▶ **Given instruction**
Show every line below that contains the string "icon", matching case exactly.

▶ **Listed entries**
-------

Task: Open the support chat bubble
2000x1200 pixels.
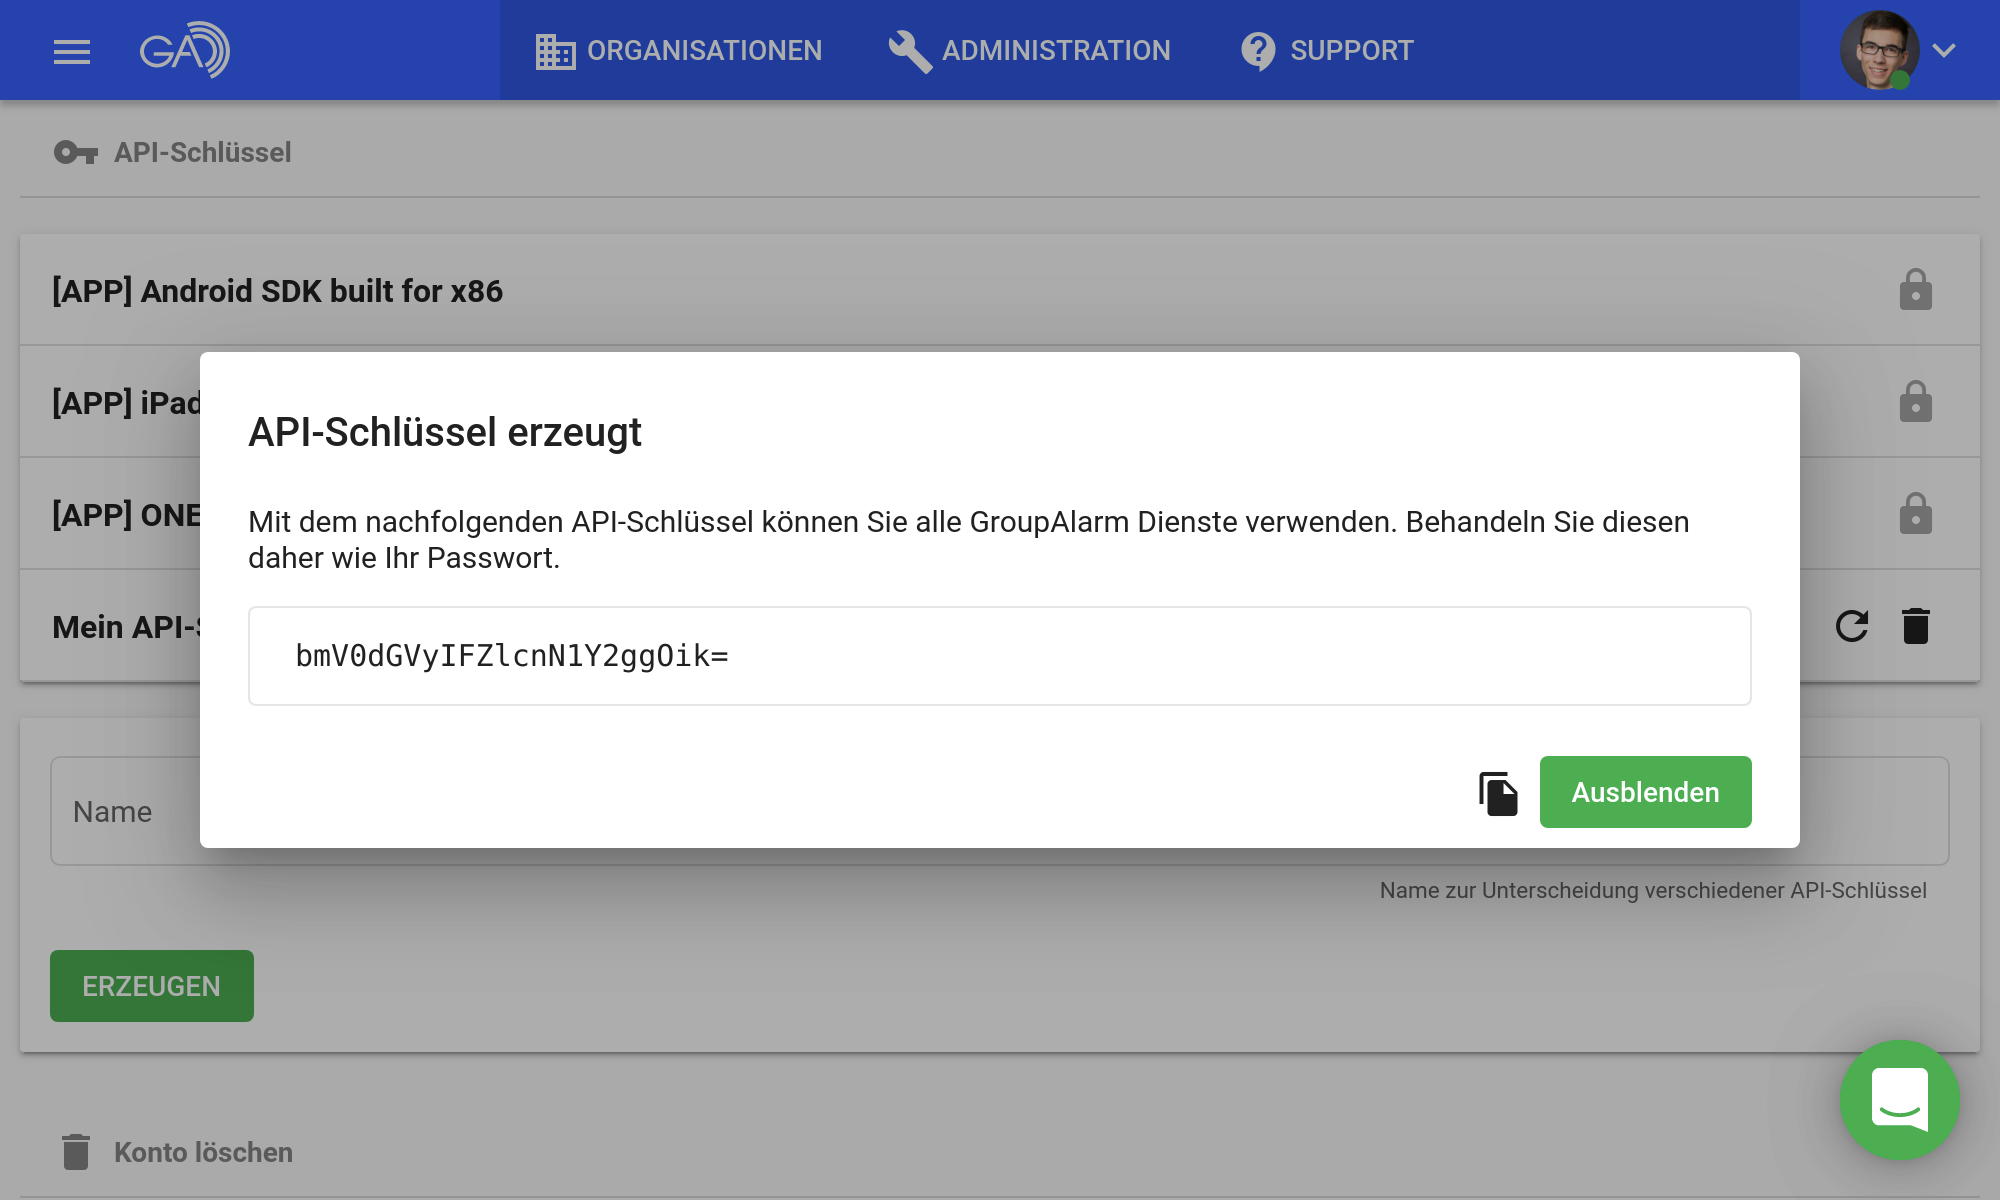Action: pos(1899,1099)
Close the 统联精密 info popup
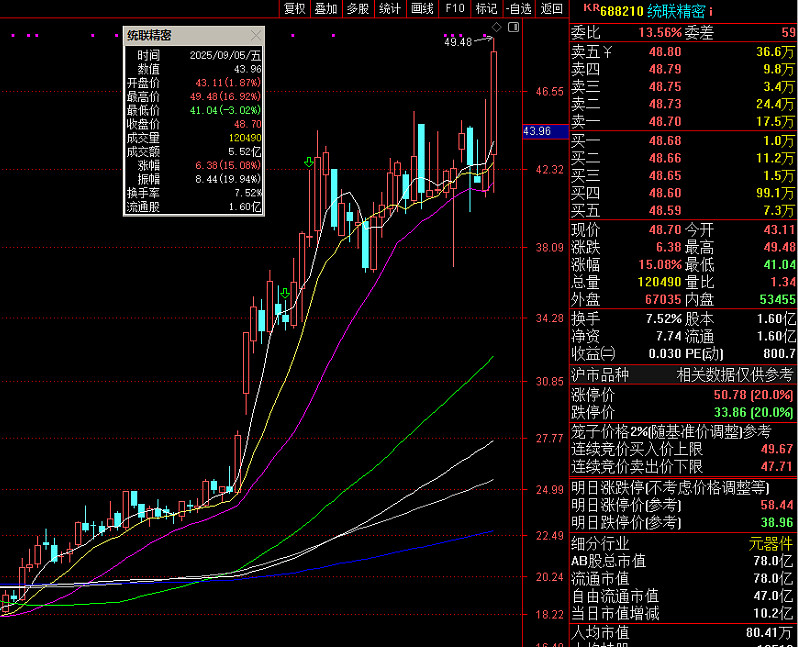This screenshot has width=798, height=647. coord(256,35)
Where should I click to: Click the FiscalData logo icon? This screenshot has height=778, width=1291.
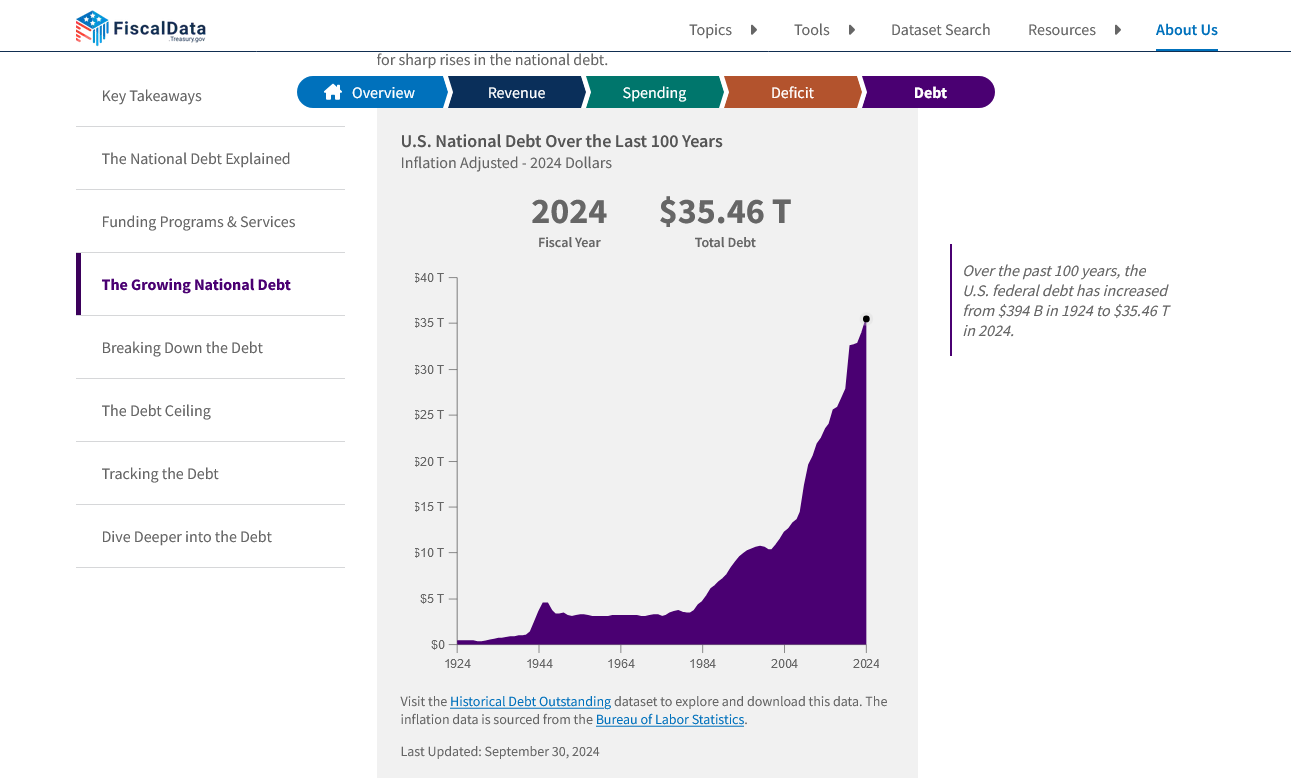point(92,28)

-------

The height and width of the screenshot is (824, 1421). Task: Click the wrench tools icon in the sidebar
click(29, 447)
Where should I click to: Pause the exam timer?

-------

▶ **Problem solution**
Where should I click to: Click the FiscalData logo icon? This screenshot has height=778, width=1291.
The height and width of the screenshot is (824, 1421). Task: Click the wrench tools icon in the sidebar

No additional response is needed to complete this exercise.